According to Dewa Mavhinga, Southern Africa Director at Human Rights Watch, his organization “is aware that officially, South African authorities announced last year that they are providing weaponry to Mozambique to help end the insurgency in Cabo Delgado province. However, they did not provide further details. Having documented allegations of serious human rights abuses in Cabo Delgado by both the insurgents and Mozambique security forces, including killings, kidnappings, ill treatment of detainees and arbitrary detentions which are happening with impunity, we urge the SA authorities to ensure that their support will not result in further abuses.”
Mavhinga said that SA should “seriously consider” coordinating within the Southern African Development Community (SADC) to help ensure technical, training, and capacity support to Mozambican security forces to ensure they respect the rights of civilians and prohibit summary, extrajudicial, or arbitrary executions, and torture and other ill-treatment of people in Cabo Delgado. According to Mavhinga, support to Mozambique “should consider the need to protect civilians and prevent abuses and barbaric criminal acts.”
The South African National Defence Force does not appear to be involved in the conflict as Mozambique appears reluctant to call in international assistance, although this month the United States began a two-month training course for Mozambican forces, and Portugal has announced it will send 60 soldiers to Mozambique. Portugal has in the past provided security assistance (including equipment such as FTB-337 aircraft) to Mozambique. The South African Air Force did send a C-130 Hercules transport to Mozambique this week, but that was to repatriate South African citizens. The SANDF’s Operation Copper anti-piracy deployment remains restricted to warship patrols in the Mozambique Channel.
Last month International Relations and Cooperation Minister Naledi Pandor said South Africa had offered to assist Mozambique fight the insurgency but the Mozambicans have not been very forthcoming. “And we said, we are ready to [assist], but we must know, [play] a key role in what?” she said, repeating an earlier complaint that the Mozambican government had not yet indicated concretely what it needed.
“What do they need? You know, do they need helicopters? Do they need, you know, vessels on the sea? Do they need training? It’s a puzzle for us. Why they don’t actually tell us what it is they need,” she said in mid-February.
A weekend Department of International Relations and Cooperation statement had it that the South African mission in Maputo was going to be “reinforced with additional staff to handle the work of locating, identifying and responding to the respective needs of the affected”.
Darren Olivier, African Defence Review (ADR) director, notes the SANDF is capable of intervention, as was shown in its surge after the Battle of Bangui, but lacks sufficient budget to sustain one without additional funding from national budgets.

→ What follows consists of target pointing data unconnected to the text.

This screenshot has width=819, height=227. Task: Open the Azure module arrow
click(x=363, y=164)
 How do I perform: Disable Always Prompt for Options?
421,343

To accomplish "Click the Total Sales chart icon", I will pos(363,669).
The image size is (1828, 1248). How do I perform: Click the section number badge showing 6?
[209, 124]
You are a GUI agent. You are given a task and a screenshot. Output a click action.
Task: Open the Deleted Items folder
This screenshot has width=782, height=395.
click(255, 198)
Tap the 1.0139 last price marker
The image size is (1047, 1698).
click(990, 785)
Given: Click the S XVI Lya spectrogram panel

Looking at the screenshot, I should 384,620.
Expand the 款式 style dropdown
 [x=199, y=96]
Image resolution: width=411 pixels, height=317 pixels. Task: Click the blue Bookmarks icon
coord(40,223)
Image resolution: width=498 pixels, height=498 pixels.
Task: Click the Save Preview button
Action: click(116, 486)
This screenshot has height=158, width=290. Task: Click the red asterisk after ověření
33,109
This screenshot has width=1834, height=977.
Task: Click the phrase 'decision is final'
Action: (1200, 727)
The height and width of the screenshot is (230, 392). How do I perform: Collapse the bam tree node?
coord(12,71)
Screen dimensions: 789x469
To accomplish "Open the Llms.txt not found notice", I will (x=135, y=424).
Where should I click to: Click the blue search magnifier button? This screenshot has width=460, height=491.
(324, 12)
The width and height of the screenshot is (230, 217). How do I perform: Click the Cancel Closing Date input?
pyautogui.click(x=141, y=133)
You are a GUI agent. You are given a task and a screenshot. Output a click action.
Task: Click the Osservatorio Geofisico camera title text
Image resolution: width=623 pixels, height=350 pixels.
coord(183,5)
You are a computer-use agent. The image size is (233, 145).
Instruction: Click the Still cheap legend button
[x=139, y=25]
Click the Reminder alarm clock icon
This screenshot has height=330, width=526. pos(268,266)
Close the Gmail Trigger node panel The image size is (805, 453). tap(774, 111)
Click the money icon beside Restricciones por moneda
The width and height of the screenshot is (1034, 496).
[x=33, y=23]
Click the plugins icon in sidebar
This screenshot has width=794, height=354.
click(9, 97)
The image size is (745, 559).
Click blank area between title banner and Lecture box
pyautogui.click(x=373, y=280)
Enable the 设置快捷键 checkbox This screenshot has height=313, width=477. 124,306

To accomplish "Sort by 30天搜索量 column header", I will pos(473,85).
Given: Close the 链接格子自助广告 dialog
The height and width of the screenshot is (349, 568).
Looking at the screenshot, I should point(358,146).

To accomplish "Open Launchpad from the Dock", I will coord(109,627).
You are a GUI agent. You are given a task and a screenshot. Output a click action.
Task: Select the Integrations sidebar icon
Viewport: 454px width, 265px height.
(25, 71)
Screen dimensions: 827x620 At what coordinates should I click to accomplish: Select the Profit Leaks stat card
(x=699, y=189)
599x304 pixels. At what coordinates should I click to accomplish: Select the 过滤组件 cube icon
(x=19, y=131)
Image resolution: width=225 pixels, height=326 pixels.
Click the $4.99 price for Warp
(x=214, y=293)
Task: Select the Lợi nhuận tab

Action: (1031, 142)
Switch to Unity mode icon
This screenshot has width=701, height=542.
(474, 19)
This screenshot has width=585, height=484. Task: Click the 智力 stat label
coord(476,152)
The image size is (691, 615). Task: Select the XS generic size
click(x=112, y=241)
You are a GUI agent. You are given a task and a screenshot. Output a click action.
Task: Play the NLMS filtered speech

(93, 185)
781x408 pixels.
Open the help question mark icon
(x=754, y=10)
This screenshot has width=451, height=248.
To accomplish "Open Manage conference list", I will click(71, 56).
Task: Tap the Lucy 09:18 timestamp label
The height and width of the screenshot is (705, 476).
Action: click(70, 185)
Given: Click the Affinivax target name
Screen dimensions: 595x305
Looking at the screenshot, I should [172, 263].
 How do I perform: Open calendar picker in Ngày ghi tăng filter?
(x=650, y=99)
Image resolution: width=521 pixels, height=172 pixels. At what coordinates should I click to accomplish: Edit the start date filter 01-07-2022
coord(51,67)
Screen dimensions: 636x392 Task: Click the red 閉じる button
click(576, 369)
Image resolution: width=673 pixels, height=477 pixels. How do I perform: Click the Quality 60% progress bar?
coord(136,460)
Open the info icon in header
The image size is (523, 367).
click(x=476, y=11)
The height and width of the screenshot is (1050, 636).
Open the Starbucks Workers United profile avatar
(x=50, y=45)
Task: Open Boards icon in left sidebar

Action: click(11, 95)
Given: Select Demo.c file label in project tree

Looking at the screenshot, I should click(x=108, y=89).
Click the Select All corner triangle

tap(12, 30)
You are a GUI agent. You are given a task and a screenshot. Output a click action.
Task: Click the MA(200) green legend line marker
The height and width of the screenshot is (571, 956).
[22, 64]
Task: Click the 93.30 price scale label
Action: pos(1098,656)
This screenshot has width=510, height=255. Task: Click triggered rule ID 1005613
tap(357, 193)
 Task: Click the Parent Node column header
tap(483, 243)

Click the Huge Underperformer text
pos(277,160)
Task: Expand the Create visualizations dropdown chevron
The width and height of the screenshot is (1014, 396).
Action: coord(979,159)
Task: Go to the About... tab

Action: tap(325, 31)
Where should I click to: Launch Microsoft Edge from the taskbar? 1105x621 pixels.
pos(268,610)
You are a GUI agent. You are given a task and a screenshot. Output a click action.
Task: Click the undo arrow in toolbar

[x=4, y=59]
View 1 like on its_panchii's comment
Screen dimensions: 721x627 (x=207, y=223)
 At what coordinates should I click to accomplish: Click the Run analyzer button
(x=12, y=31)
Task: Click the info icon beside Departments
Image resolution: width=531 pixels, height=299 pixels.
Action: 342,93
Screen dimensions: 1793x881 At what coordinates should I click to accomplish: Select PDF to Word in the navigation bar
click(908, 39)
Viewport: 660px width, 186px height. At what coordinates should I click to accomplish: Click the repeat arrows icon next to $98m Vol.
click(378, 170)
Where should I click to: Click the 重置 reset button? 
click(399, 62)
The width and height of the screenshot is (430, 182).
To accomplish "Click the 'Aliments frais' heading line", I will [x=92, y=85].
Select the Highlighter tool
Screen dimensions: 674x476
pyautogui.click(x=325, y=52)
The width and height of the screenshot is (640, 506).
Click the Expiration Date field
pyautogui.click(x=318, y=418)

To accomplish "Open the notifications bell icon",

Meanwhile, fighting continues in Cabo Delgado, with the UN Office for the Co-ordination of Humanitarian Affairs (OCHA) on 30 March saying dozens of people were killed by insurgents in Palma at the weekend.
“The violence has not stopped. What happened in Palma is an absolute horror inflicted on civilians by a non-State armed group,” the OCHA’s Jens Laerke said.
“They have done horrific things, they are still doing so, we reported continued sporadic clashes and are talking about expectations of thousands moving from the Palma district to other areas of the country and toward the Tanzanian border.”